GSA 2020 Connects Online

Paper No. 163-5
Presentation Time: 6:20 PM

AN EON OF THE MIND: A COGNITIVE AND BEHAVIORAL VIEW OF PHANEROZOIC FAUNAS


HSIEH, Shannon, Department of Earth and Environmental Sciences, University of Illinois at Chicago, 845 West Taylor Street, MC 186, Chicago, IL 60607-7059

Cognition, the ability to acquire and process information, mediates many critical interactions organisms have with their surrounding environments and with one another. The Cambrian radiation ushered in a world dominated by animals with behavioral repertoires and life modes reliant on complex information processing, using well-organized sensory and nervous systems. Comparisons among major Lagerstätten reveal Cambrian marine faunas to be similar to those later in the Phanerozoic in proportions of genera with macroscopic photoreceptive and chemoreceptive organs, as well as brains.

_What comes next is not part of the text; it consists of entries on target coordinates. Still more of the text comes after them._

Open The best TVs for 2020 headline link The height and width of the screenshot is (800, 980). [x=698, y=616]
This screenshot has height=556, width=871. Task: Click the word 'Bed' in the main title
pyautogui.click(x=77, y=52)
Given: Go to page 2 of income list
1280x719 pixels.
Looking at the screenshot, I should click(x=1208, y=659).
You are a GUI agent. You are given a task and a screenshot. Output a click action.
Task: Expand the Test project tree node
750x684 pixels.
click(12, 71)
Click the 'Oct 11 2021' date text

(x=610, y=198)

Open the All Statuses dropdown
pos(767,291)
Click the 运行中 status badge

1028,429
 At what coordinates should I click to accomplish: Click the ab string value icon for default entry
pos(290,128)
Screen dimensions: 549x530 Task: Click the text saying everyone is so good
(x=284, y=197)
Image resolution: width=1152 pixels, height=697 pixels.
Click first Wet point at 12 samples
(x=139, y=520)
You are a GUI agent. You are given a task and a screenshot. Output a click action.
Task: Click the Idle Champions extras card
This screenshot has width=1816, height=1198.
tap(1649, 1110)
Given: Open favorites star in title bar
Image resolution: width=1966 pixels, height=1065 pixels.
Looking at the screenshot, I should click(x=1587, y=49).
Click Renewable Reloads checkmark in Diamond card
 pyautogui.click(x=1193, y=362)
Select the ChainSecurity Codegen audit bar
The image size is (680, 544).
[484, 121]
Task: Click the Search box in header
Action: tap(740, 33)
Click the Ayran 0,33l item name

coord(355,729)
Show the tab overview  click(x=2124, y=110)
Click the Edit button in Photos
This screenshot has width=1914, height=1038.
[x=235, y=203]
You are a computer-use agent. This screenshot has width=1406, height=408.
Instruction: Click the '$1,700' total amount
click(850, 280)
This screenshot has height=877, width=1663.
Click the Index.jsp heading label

Analysis of ecospace use by marine animals of four differing grades of nervous system complexity show that, both in the Cambrian and today, diverse habitat tiers and feeding modes can be occupied by those with even simple nervous systems. However, ecological lifestyles requiring rapid and routine movement are nearly exclusively associated within brain-bearing taxa, suggesting a connection with fast information processing abilities and bodily responses. The biosphere became further dominated by brain-bearing, behaviorally active faunas with the conquest of the land. The overall rise in cognitive sophistication in the Cambrian was likely a unique event in the history of life, though sensory system elaboration and increases in brain size have later developed in some lineages. Comparisons of behavioral categories studied by contemporary biologists with the paleontological literature also suggest that much of the behavioral repertoire observed in modern animals was present throughout the Phanerozoic from the Cambrian onwards.